TASK REQUIREMENTS: Quote the records below word for word, please, from the very first line through the one that contains "The height and width of the screenshot is (457, 812).", and nothing beyond it.

--- --- ---

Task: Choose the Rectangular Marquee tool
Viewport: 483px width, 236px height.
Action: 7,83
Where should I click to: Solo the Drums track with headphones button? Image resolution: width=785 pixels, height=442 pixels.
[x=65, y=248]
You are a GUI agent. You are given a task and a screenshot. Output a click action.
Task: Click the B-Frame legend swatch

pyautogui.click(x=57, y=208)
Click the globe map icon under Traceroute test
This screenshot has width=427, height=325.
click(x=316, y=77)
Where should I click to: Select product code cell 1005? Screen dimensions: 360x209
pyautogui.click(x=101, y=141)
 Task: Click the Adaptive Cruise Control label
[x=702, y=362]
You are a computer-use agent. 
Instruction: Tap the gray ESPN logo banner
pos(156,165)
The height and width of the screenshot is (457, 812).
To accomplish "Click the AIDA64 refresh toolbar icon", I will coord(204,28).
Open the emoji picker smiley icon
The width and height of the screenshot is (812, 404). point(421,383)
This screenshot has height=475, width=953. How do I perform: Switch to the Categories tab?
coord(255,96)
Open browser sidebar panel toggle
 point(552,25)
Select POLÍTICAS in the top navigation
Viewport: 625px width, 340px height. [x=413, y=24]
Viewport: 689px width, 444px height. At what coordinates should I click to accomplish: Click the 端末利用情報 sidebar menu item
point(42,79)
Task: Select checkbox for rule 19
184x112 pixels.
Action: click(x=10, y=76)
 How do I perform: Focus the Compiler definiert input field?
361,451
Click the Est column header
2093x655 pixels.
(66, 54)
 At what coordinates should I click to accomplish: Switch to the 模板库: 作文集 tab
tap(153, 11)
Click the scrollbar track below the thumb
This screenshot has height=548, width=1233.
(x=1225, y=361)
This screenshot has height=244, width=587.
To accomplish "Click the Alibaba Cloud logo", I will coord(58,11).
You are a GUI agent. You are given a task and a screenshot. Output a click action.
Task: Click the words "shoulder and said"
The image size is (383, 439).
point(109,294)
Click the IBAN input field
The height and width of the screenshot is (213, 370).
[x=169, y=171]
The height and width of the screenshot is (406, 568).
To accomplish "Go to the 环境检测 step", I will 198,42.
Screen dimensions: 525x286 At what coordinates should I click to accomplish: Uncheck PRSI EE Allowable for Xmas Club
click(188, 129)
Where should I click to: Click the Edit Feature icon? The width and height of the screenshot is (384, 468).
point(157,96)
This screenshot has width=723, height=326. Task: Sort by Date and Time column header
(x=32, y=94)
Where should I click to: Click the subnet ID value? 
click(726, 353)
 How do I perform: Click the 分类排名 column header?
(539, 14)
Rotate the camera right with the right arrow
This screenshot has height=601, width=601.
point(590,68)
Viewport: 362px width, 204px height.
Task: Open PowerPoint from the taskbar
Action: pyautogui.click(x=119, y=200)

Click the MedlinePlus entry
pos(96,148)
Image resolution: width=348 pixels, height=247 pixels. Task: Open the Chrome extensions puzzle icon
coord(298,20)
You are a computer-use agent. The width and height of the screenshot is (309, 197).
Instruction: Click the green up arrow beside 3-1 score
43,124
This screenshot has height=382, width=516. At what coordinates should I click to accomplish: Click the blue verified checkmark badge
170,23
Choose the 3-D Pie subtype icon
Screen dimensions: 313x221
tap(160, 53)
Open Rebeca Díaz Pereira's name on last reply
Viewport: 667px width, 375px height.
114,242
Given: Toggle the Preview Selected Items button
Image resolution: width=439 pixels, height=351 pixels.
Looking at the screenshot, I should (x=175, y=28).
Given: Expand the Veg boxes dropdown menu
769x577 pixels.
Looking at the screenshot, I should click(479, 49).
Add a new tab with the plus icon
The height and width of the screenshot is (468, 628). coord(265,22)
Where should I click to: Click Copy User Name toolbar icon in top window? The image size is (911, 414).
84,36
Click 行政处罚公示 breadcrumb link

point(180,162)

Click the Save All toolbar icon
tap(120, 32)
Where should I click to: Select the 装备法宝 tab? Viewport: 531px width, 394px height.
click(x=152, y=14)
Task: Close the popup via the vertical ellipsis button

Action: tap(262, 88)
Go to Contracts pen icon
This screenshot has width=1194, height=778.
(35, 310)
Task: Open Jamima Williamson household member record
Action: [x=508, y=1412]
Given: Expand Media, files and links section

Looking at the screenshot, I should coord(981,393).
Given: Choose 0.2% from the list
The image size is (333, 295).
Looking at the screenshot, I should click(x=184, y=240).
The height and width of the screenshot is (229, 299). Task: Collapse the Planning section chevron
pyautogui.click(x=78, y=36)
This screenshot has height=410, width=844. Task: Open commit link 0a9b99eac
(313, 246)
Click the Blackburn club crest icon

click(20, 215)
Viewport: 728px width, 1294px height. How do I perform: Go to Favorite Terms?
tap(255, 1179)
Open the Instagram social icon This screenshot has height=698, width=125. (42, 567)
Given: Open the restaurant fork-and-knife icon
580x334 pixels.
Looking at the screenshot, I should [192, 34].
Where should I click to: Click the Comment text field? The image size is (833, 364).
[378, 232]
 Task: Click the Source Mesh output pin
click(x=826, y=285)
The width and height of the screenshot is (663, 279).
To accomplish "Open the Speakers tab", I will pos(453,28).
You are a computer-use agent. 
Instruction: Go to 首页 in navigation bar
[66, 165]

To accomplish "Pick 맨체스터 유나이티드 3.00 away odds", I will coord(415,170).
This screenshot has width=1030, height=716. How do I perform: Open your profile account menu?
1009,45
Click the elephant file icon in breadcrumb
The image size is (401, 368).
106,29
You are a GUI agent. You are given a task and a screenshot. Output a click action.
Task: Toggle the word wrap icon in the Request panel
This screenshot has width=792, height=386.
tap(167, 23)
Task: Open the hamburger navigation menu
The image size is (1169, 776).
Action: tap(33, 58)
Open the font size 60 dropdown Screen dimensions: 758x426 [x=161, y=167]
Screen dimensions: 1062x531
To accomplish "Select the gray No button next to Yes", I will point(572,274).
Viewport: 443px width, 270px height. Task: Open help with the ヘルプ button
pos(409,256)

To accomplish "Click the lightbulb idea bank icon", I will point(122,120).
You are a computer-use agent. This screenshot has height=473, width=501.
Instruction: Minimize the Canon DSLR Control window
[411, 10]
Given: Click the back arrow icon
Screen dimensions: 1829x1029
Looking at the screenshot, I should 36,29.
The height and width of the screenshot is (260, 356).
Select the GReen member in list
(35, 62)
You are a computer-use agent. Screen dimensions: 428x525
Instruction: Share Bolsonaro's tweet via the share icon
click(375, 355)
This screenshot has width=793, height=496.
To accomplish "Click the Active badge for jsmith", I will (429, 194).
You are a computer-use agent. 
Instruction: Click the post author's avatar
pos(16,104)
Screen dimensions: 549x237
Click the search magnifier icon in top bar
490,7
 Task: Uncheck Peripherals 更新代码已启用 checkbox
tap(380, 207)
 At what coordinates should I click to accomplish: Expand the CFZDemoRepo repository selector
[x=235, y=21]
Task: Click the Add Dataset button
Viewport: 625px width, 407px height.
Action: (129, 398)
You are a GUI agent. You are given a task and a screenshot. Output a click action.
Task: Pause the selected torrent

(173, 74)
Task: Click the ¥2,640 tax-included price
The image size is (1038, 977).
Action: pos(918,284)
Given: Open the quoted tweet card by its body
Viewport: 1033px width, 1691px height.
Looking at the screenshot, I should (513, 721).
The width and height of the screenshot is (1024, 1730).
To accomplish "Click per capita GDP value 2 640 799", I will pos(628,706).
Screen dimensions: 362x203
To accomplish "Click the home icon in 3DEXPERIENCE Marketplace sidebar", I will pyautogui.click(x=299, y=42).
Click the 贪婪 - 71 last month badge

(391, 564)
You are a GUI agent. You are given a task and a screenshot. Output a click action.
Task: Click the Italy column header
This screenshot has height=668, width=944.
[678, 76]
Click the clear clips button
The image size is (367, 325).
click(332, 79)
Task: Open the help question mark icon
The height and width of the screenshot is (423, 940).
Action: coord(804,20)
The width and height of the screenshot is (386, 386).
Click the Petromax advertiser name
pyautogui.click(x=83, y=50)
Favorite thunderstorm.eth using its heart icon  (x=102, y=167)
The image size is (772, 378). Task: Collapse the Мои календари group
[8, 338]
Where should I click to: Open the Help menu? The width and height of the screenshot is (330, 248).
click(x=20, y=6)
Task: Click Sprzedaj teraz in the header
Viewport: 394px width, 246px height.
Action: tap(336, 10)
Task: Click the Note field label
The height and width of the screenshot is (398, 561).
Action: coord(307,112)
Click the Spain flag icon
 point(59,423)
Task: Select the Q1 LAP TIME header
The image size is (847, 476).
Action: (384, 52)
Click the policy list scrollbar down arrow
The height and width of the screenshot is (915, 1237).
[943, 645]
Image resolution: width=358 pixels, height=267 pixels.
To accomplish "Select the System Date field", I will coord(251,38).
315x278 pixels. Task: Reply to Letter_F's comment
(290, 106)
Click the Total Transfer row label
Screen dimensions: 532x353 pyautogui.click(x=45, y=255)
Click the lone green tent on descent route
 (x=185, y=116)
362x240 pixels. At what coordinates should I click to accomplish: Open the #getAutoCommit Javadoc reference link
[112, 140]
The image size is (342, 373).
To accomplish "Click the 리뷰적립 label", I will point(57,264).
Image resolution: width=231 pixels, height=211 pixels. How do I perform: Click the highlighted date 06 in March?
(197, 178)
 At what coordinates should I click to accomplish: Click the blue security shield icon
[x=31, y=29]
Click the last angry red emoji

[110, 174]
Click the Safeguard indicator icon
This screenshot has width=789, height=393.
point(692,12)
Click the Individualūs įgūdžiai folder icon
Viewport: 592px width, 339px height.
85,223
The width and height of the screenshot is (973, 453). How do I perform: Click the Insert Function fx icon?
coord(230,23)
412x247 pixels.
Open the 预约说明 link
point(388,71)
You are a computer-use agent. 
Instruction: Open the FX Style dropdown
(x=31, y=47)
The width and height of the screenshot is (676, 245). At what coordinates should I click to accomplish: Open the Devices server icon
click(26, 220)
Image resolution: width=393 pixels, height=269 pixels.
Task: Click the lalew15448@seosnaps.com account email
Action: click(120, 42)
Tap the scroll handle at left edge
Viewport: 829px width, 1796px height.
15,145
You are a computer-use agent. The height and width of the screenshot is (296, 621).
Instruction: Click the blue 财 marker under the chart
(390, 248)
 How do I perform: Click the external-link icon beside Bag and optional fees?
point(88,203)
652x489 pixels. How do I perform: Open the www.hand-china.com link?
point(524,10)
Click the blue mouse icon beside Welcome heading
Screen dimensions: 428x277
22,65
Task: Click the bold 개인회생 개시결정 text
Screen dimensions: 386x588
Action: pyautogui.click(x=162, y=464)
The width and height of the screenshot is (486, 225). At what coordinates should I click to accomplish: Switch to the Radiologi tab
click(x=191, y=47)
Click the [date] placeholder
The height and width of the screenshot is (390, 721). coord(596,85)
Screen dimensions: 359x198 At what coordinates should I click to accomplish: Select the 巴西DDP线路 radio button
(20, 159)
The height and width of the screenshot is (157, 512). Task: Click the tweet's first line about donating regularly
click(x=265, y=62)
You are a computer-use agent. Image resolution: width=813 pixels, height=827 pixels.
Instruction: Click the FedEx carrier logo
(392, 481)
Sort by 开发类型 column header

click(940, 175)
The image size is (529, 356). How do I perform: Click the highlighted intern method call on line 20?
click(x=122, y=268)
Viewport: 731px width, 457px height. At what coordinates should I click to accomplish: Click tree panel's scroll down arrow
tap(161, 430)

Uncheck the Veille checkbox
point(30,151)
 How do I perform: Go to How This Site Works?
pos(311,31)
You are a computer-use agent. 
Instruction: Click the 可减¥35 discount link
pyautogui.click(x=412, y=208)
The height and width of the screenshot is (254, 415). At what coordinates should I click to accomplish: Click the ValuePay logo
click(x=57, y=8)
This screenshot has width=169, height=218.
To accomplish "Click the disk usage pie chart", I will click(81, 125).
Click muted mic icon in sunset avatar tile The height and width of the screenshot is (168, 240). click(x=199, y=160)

--- --- ---

TASK RESULT:
Task: Choose the Rectangular Marquee tool
Viewport: 483px width, 236px height.
Action: 7,83
Where should I click to: Solo the Drums track with headphones button? Image resolution: width=785 pixels, height=442 pixels.
[x=65, y=248]
You are a GUI agent. You are given a task and a screenshot. Output a click action.
Task: Click the B-Frame legend swatch

pyautogui.click(x=57, y=208)
Click the globe map icon under Traceroute test
This screenshot has width=427, height=325.
click(x=316, y=77)
Where should I click to: Select product code cell 1005? Screen dimensions: 360x209
pyautogui.click(x=101, y=141)
 Task: Click the Adaptive Cruise Control label
[x=702, y=362]
You are a computer-use agent. 
Instruction: Tap the gray ESPN logo banner
pos(156,165)
The height and width of the screenshot is (457, 812).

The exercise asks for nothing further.